I was reading through Reed Mangel’s new book The Everything Vegan Pregnancy Book (because, in case you hadn’t heard, we’ve got a second little vegan on the way!) and came across this little nugget of info that, I admit, I hadn’t heard before:
If an ingredient listing contains the term “natural flavors,” the USDA’s Food Safety and Inspection Service (FSIS) requires that, if the natural flavors are derived from animal sources, the label indicates this. The term “natural flavors” on a label without additional qualification means spices, spice extracts, or essential oils were used to flavor the food.
This goes against the conventional vegan wisdom of “natural flavors just mean they weren’t made in a laboratory, so they can be animal-or-plant derived.” I had no idea that it’ legally needs to state if any of those natural flavors come from animal sources.
This FAQ on the FSIS page seems to confirm this:
Can the terms “dried meat or poultry stocks,” “dried broth,” “meat extracts,” and “dried beef plasma” be listed on meat and poultry labels as “natural flavorings”?
No. Substances derived from animal sources must be identified as to the species of origin on the label and be consistent with the definition established by Federal regulation. For example, the listing on the label would read “dried chicken stock,” “lamb extract,” or “dried beef plasma.”
My only follow-up question would be if this includes things like dairy-derived flavoring, but there’s some clarification on that further down the page:
Can hydrolyzed animal or vegetable protein be identified as “natural flavoring” on the label?
No. FSIS regulation requires that animal or vegetable proteins must be specifically identified in the ingredient statement on the labels. The source of the protein must also be disclosed.
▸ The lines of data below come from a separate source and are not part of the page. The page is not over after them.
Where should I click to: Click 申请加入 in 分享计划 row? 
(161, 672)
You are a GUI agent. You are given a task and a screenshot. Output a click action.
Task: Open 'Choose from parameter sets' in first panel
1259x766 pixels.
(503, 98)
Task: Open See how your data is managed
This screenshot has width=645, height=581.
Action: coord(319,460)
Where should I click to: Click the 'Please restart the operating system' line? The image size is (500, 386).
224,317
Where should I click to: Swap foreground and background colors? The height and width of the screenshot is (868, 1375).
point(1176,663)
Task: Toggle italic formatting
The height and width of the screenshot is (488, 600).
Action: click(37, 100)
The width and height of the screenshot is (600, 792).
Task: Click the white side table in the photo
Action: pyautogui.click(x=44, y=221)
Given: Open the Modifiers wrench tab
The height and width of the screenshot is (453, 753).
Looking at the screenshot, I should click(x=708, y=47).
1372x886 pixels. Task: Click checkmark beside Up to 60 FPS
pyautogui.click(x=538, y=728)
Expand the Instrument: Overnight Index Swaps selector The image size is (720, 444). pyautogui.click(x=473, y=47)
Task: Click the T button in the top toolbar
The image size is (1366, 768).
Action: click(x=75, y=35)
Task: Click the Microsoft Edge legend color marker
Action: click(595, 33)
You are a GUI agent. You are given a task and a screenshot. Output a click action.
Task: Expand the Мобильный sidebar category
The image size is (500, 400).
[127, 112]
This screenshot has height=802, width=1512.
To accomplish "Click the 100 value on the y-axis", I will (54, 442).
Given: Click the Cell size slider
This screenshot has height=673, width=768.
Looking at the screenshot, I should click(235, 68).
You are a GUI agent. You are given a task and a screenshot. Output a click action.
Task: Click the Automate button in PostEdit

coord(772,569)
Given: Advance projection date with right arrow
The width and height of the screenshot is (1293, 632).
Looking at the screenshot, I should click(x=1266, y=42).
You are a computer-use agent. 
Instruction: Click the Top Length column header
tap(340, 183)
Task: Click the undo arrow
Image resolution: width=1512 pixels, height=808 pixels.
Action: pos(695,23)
On the label, you will read “hydrolyzed wheat protein” or “hydrolyzed milk protein,” not just hydrolyzed protein.
What Federal regulation defines what can be listed as a natural flavoring on the meat and poultry label?
On March 1, 1990, FSIS published the final rule, Ingredients That May Be Designated as Natural Flavors, Natural Flavorings, Flavors, or Flavorings When Used in Meat or Poultry Products. The rule did the following:
- Defined the ingredients, i.e., spices, spice extractives, and essential oils, that may be declared as “natural flavors” or “flavors” on meat and poultry labels.
- Required more specific listing of certain ingredients. Substances such as dried beef stock, autolyzed yeast, and hydrolyzed proteins must be listed on the label by their common or usual names because their purpose is not just for flavor. They are flavor enhancers, emulsifiers, stabilizers, and binders.
- Required that the specific source of hydrolyzed protein be indicated on the label, for example, “hydrolyzed soy protein” or “hydrolyzed whey protein.”
Note that the title of the page with this information is “Food Safety: Natural Flavorings on Meat and Poultry Labels,” so I’m not 100% sure this applies to packaged foods like snacks and cereals, too.